::: Page excerpt
# TensorFlow Lite on GPU

[TensorFlow Lite](https://www.tensorflow.org/mobile/tflite/) supports several
hardware accelerators. This document describes how to use the GPU backend using
the TensorFlow Lite delegate APIs on Android (requires OpenCL or OpenGL ES 3.1
and higher) and iOS (requires iOS 8 or later).

## Benefits of GPU acceleration

### Speed

GPUs are designed to have high throughput for massively parallelizable
workloads. Thus, they are well-suited for deep neural nets, which consist of a
huge number of operators, each working on some input tensor(s) that can be
easily divided into smaller workloads and carried out in parallel. This
parallelism typically results in lower latency. In the best scenario, inference
on the GPU may run fast enough to become suitable for real-time applications
that were not previously possible.
::::::
::: Given records
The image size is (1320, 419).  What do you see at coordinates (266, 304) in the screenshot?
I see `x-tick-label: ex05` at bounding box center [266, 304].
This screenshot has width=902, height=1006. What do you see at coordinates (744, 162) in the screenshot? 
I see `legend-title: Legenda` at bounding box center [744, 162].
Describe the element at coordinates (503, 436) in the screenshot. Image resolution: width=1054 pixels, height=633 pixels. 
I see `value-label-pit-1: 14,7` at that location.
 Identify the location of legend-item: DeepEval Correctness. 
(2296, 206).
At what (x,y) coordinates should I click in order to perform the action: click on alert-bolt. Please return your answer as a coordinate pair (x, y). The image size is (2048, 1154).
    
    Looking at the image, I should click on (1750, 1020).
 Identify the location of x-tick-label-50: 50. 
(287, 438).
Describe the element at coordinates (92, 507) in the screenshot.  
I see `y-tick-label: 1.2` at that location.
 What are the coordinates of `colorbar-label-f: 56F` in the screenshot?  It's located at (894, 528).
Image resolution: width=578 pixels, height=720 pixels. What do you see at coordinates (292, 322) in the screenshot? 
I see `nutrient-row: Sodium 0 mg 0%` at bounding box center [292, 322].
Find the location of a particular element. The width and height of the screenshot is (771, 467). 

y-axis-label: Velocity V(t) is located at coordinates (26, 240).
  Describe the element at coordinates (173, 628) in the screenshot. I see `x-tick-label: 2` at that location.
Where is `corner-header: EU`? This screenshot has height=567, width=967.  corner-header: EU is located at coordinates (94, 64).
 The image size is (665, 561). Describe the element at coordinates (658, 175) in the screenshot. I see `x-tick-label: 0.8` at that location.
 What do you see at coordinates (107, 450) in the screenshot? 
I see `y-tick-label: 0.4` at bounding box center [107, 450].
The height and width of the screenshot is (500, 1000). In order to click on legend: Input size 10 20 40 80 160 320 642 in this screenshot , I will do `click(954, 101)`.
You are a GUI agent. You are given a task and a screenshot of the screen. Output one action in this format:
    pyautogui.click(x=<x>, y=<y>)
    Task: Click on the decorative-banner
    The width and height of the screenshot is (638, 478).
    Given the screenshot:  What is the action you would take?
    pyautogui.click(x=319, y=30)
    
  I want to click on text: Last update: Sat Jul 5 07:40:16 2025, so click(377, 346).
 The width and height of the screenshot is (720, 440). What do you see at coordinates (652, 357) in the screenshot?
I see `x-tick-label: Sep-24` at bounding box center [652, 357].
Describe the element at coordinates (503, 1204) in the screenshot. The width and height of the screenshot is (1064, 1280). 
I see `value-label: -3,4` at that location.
::::::
Exercise instructions:
- A) List every heading in the TensorFlow Lite GPU page.
- B) Update the part of the records that opens with the line containing "This screenshot has width=902, height=1006." and closes with the line containing "Looking at the" by replacing "screenshot" with "capture", and change nothing else. Give only those lines.

Responses for each task:
- A)
TensorFlow Lite on GPU
Benefits of GPU acceleration
Speed

- B)
This capture has width=902, height=1006. What do you see at coordinates (744, 162) in the capture? 
I see `legend-title: Legenda` at bounding box center [744, 162].
Describe the element at coordinates (503, 436) in the capture. Image resolution: width=1054 pixels, height=633 pixels. 
I see `value-label-pit-1: 14,7` at that location.
 Identify the location of legend-item: DeepEval Correctness. 
(2296, 206).
At what (x,y) coordinates should I click in order to perform the action: click on alert-bolt. Please return your answer as a coordinate pair (x, y). The image size is (2048, 1154).
    
    Looking at the image, I should click on (1750, 1020).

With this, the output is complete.